▶ **WHAT YOU HAVE TO DO**:
Copy out, word for word, the stretch from the line that contains "The width and" through the line that contains "will (x=890, y=61).".

▶ **DATA LINES**:
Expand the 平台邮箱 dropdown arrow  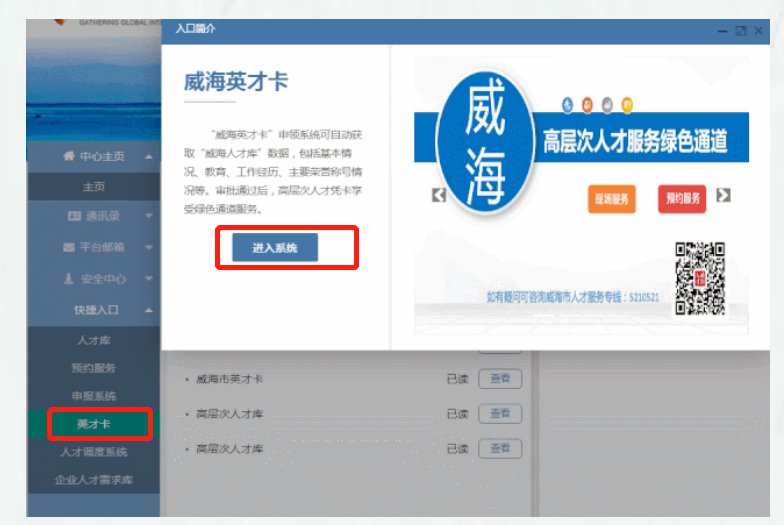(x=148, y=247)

---

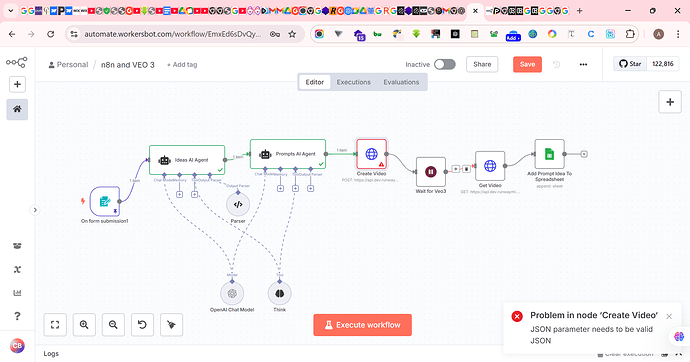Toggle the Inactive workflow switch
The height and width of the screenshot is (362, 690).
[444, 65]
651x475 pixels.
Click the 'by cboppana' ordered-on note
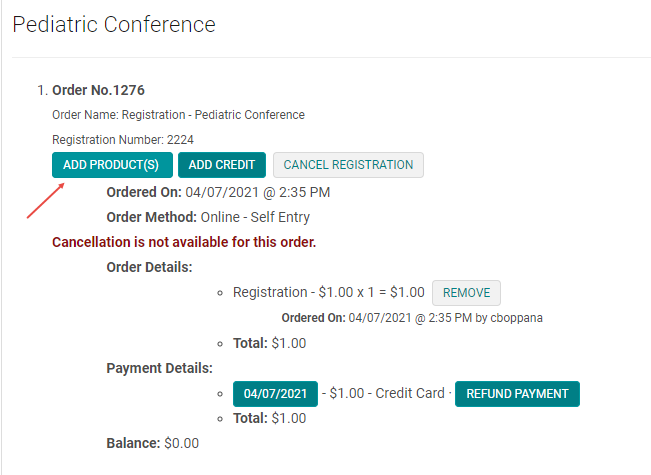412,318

---

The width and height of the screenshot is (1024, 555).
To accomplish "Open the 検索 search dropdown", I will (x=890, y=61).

▶ **SOLUTION**:
The width and height of the screenshot is (1024, 555).
To accomplish "Open the 検索 search dropdown", I will (x=890, y=61).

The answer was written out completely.